- Input for this task -

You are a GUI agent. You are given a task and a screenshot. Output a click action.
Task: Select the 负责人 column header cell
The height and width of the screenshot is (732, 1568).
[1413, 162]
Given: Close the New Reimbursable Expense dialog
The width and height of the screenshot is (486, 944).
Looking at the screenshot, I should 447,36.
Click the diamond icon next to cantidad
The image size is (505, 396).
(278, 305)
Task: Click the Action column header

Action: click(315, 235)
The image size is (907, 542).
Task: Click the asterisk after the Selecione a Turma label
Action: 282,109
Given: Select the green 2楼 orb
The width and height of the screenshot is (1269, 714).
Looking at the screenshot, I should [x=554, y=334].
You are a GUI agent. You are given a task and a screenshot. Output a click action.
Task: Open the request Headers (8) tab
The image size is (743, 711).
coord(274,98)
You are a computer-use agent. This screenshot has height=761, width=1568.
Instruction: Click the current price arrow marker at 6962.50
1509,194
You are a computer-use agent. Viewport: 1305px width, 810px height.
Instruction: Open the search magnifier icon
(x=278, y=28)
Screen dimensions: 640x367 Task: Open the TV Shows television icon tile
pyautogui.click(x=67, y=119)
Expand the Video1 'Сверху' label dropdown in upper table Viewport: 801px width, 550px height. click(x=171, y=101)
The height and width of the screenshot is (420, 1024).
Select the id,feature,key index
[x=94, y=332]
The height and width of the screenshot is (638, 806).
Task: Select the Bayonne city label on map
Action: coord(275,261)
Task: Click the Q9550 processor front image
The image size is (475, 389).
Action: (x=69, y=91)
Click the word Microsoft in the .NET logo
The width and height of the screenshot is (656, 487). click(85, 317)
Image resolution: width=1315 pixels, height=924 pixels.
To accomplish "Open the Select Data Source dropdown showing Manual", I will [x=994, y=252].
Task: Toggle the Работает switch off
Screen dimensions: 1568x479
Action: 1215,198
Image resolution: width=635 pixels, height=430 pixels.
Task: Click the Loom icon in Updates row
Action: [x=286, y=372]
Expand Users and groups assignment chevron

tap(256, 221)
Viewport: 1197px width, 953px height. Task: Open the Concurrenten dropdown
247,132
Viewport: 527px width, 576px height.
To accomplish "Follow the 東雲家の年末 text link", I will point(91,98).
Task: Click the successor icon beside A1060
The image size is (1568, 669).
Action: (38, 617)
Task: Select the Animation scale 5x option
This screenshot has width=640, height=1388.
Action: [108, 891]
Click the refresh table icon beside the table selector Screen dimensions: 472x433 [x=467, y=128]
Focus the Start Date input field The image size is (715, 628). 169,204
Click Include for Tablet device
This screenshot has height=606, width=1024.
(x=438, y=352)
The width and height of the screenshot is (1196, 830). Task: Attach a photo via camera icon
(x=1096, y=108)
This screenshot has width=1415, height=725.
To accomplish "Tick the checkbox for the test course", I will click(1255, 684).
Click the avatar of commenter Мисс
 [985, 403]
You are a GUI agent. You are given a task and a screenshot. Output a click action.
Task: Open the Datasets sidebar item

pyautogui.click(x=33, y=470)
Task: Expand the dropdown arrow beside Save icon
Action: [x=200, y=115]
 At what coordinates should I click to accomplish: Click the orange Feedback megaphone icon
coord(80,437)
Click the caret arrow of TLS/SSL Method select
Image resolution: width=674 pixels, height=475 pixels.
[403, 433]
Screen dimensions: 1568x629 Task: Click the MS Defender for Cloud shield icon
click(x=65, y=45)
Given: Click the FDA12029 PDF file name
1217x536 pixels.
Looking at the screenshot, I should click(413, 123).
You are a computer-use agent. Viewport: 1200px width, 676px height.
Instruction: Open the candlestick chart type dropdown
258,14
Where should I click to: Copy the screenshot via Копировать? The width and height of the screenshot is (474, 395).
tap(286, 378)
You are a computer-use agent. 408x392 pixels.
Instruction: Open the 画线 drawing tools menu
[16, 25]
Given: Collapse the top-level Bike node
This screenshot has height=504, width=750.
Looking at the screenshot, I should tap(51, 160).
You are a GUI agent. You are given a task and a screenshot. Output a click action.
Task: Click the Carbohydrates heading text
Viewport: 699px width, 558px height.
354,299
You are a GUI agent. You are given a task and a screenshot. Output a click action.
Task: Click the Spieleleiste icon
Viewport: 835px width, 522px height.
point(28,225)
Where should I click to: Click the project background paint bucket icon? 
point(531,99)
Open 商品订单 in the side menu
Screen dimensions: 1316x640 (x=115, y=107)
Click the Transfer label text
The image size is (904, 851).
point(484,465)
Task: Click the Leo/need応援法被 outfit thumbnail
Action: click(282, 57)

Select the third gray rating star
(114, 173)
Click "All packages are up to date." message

- Exercise brief -
Each line of the listing is to be output verbatim.

- Completed task -
You are a GUI agent. You are given a task and a screenshot. Output a click action.
Task: Select the 负责人 column header cell
The height and width of the screenshot is (732, 1568).
[1413, 162]
Given: Close the New Reimbursable Expense dialog
The width and height of the screenshot is (486, 944).
Looking at the screenshot, I should 447,36.
Click the diamond icon next to cantidad
The image size is (505, 396).
(278, 305)
Task: Click the Action column header

Action: click(315, 235)
The image size is (907, 542).
Task: Click the asterisk after the Selecione a Turma label
Action: 282,109
Given: Select the green 2楼 orb
The width and height of the screenshot is (1269, 714).
Looking at the screenshot, I should [x=554, y=334].
You are a GUI agent. You are given a task and a screenshot. Output a click action.
Task: Open the request Headers (8) tab
The image size is (743, 711).
coord(274,98)
You are a computer-use agent. This screenshot has height=761, width=1568.
Instruction: Click the current price arrow marker at 6962.50
1509,194
You are a computer-use agent. Viewport: 1305px width, 810px height.
Instruction: Open the search magnifier icon
(x=278, y=28)
Screen dimensions: 640x367 Task: Open the TV Shows television icon tile
pyautogui.click(x=67, y=119)
Expand the Video1 'Сверху' label dropdown in upper table Viewport: 801px width, 550px height. click(x=171, y=101)
The height and width of the screenshot is (420, 1024).
Select the id,feature,key index
[x=94, y=332]
The height and width of the screenshot is (638, 806).
Task: Select the Bayonne city label on map
Action: coord(275,261)
Task: Click the Q9550 processor front image
The image size is (475, 389).
Action: (x=69, y=91)
Click the word Microsoft in the .NET logo
The width and height of the screenshot is (656, 487). click(85, 317)
Image resolution: width=1315 pixels, height=924 pixels.
To accomplish "Open the Select Data Source dropdown showing Manual", I will [x=994, y=252].
Task: Toggle the Работает switch off
Screen dimensions: 1568x479
Action: 1215,198
Image resolution: width=635 pixels, height=430 pixels.
Task: Click the Loom icon in Updates row
Action: [x=286, y=372]
Expand Users and groups assignment chevron

tap(256, 221)
Viewport: 1197px width, 953px height. Task: Open the Concurrenten dropdown
247,132
Viewport: 527px width, 576px height.
To accomplish "Follow the 東雲家の年末 text link", I will point(91,98).
Task: Click the successor icon beside A1060
The image size is (1568, 669).
Action: (38, 617)
Task: Select the Animation scale 5x option
This screenshot has width=640, height=1388.
Action: [108, 891]
Click the refresh table icon beside the table selector Screen dimensions: 472x433 [x=467, y=128]
Focus the Start Date input field The image size is (715, 628). 169,204
Click Include for Tablet device
This screenshot has height=606, width=1024.
(x=438, y=352)
The width and height of the screenshot is (1196, 830). Task: Attach a photo via camera icon
(x=1096, y=108)
This screenshot has width=1415, height=725.
To accomplish "Tick the checkbox for the test course", I will click(1255, 684).
Click the avatar of commenter Мисс
 [985, 403]
You are a GUI agent. You are given a task and a screenshot. Output a click action.
Task: Open the Datasets sidebar item

pyautogui.click(x=33, y=470)
Task: Expand the dropdown arrow beside Save icon
Action: [x=200, y=115]
 At what coordinates should I click to accomplish: Click the orange Feedback megaphone icon
coord(80,437)
Click the caret arrow of TLS/SSL Method select
Image resolution: width=674 pixels, height=475 pixels.
[403, 433]
Screen dimensions: 1568x629 Task: Click the MS Defender for Cloud shield icon
click(x=65, y=45)
Given: Click the FDA12029 PDF file name
1217x536 pixels.
Looking at the screenshot, I should click(413, 123).
You are a computer-use agent. Viewport: 1200px width, 676px height.
Instruction: Open the candlestick chart type dropdown
258,14
Where should I click to: Copy the screenshot via Копировать? The width and height of the screenshot is (474, 395).
tap(286, 378)
You are a computer-use agent. 408x392 pixels.
Instruction: Open the 画线 drawing tools menu
[16, 25]
Given: Collapse the top-level Bike node
This screenshot has height=504, width=750.
Looking at the screenshot, I should tap(51, 160).
You are a GUI agent. You are given a task and a screenshot. Output a click action.
Task: Click the Carbohydrates heading text
Viewport: 699px width, 558px height.
354,299
You are a GUI agent. You are given a task and a screenshot. Output a click action.
Task: Click the Spieleleiste icon
Viewport: 835px width, 522px height.
point(28,225)
Where should I click to: Click the project background paint bucket icon? 
point(531,99)
Open 商品订单 in the side menu
Screen dimensions: 1316x640 (x=115, y=107)
Click the Transfer label text
The image size is (904, 851).
point(484,465)
Task: Click the Leo/need応援法被 outfit thumbnail
Action: click(282, 57)

Select the third gray rating star
(114, 173)
Click "All packages are up to date." message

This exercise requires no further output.